3. The library actually loads

ldd ~/.unsloth/llama.cpp/build/bin/llama-server | grep hsa

Expected output:

libhsa-runtime64.so.1 => /home/bricker/.unsloth/llama.cpp/build/bin/libhsa-runtime64.so.1 (...)

The resolved path is the symlink; ldd follows it to the system library at runtime.

4. The path unit is active

systemctl --user status fix-unsloth-libhsa.path

Expected: Active: active (waiting). The "waiting" state means it has a live inotify watch and is ready to fire.

5. The backup timer is armed

systemctl --user status fix-unsloth-libhsa-backup.timer

Expected: Active: active (waiting) with a Trigger: line showing the next fire time (some time in the next 24 hours).

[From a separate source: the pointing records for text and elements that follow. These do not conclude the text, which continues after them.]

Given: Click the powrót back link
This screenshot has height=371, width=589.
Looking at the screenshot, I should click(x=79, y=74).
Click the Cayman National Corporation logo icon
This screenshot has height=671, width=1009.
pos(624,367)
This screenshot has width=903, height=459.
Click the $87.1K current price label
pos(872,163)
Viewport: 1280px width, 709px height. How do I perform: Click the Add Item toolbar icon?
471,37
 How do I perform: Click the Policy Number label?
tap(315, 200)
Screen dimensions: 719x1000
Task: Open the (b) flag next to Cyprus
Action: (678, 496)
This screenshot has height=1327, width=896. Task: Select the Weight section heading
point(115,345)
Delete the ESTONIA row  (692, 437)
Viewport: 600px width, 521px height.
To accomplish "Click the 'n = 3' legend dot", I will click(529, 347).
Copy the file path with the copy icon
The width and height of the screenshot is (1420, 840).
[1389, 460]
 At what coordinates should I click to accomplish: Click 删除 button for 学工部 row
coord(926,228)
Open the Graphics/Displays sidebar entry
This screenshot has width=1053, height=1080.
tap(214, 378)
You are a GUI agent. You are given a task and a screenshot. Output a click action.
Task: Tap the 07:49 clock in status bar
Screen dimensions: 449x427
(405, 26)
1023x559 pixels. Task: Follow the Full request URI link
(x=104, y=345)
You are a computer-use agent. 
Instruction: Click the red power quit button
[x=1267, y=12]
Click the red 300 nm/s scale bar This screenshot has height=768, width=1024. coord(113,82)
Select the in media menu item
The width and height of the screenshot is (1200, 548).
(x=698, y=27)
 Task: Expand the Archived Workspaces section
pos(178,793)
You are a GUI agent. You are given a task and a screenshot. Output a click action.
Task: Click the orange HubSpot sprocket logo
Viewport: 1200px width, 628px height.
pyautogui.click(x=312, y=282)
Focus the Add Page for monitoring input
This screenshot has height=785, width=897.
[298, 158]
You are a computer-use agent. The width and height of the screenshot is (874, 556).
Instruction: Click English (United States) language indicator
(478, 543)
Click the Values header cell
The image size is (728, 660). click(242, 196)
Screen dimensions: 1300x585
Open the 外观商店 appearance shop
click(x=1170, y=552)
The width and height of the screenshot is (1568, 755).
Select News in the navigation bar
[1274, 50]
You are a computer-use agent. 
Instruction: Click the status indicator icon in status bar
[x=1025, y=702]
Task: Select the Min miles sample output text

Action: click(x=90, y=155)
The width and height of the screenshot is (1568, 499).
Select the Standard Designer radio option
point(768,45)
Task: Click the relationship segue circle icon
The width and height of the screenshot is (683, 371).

6. The fix script runs cleanly

UNSLOTH_FIX_VERIFY=1 ~/.local/bin/fix-unsloth-libhsa.sh
echo "exit: $?"

Expected: exit: 0. If UNSLOTH_FIX_VERIFY=1 is set, the script runs llama-server --version as a smoke test and logs the result to ~/.unsloth/libhsa-fix.log.

7. The model loads end-to-end

The definitive test. Substitute the model path and context size for your setup:

MODEL=~/.cache/huggingface/hub/models--unsloth--gemma-4-12b-it-qat-GGUF/snapshots/7102bdea62863acff919c945405ef29973113d66/gemma-4-12B-it-qat-UD-Q4_K_XL.gguf
MMPROJ=~/.cache/huggingface/hub/models--unsloth--gemma-4-12b-it-qat-GGUF/snapshots/7102bdea62863acff919c945405ef29973113d66/mmproj-F16.gguf
DRAFTER=~/.cache/huggingface/hub/models--unsloth--gemma-4-12b-it-qat-GGUF/snapshots/7102bdea62863acff919c945405ef29973113d66/mtp-gemma-4-12B-it.gguf

ROCR_VISIBLE_DEVICES=0 \
  timeout 60s \
  ~/.unsloth/llama.cpp/llama-server \
    -m "$MODEL" \
    --port 59999 \
    -c 8192 \
    --parallel 1 \
    --flash-attn on \
    -ngl -1 \
    --jinja \
    --mmproj "$MMPROJ" \
    --model-draft "$DRAFTER" \
    --spec-type draft-mtp \
    --spec-draft-n-max 2 \
    --fit off

Expected output (key lines):

ROCm0 : AMD Radeon RX 7900 XT (20464 MiB, 20194 MiB free)
load_model: loading model '…/gemma-4-12B-it-qat-UD-Q4_K_XL.gguf'
load_model: loaded multimodal model
load_model: speculative decoding context initialized
slot  load_model: id  0 | task -1 | new slot, n_ctx = 8192

A failing run prints Segmentation fault (core dumped) within 1 second and exits with status 139 (128 + signal 11).

8. The fix log

tail ~/.unsloth/libhsa-fix.log

Expected: a chronological record of every re-application, every parked event, every ROCR_VISIBLE_DEVICES re-add, and every rollback-dir prune. If a line says smoke test FAILED, run step 7 manually and inspect coredumpctl info $(coredumpctl list -n1 llama-server | awk 'NR==2{print $5}') for the stack trace.

9. The systemd journal

journalctl --user -u fix-unsloth-libhsa.path -u fix-unsloth-libhsa.service --since today

Expected: at least one entry from when the path unit last fired (it may not have fired today; that's also fine — it means the symlink was already in place and the directory did not change).